Stated task> Print the data without any changes, from the line that contains "You are a computer-use agent. 943x813 pixels." through the end of the data, with both ends included.

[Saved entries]
---*---
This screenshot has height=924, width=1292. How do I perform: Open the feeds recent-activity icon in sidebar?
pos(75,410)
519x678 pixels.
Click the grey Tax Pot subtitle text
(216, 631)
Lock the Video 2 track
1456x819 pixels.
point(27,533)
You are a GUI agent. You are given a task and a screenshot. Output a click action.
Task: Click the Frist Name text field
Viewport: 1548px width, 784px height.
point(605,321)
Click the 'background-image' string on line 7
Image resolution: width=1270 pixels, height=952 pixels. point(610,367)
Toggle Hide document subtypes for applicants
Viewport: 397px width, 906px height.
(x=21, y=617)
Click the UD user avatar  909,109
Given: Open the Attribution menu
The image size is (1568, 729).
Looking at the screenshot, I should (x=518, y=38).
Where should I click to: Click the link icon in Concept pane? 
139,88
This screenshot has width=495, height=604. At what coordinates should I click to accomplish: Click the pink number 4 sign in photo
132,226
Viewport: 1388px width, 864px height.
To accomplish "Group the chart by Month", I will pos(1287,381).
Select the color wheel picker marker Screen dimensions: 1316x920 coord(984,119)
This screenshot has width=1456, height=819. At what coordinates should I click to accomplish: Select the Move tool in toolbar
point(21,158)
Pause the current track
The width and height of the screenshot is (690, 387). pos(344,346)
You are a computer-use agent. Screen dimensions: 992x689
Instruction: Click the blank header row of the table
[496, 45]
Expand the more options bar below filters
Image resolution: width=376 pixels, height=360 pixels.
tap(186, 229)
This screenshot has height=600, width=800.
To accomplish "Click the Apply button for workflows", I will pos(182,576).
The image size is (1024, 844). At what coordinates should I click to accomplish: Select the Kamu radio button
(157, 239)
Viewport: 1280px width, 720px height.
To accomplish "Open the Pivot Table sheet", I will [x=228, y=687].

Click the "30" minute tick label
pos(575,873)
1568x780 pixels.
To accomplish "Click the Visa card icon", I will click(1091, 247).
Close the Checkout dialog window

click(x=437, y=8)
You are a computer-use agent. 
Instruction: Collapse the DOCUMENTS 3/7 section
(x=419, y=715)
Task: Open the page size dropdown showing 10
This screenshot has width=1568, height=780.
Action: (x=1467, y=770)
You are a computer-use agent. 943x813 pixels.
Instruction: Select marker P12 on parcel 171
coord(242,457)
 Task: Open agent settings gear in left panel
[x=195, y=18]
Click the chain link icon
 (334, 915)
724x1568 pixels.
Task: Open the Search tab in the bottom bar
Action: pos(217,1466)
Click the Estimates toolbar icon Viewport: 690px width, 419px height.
---*---
Solution for this task>
You are a computer-use agent. 943x813 pixels.
Instruction: Select marker P12 on parcel 171
coord(242,457)
 Task: Open agent settings gear in left panel
[x=195, y=18]
Click the chain link icon
 (334, 915)
724x1568 pixels.
Task: Open the Search tab in the bottom bar
Action: pos(217,1466)
Click the Estimates toolbar icon Viewport: 690px width, 419px height.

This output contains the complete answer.